SOURCE DATA Start Marker
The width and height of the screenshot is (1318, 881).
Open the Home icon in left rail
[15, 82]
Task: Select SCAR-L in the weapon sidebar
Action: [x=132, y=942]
SOURCE DATA End Marker
### [INSTRUCTIONS TO FOLLOW]
Copy each line of the listing verbatim.

### [EXERCISE OUTPUT]
The width and height of the screenshot is (1318, 881).
Open the Home icon in left rail
[15, 82]
Task: Select SCAR-L in the weapon sidebar
Action: [x=132, y=942]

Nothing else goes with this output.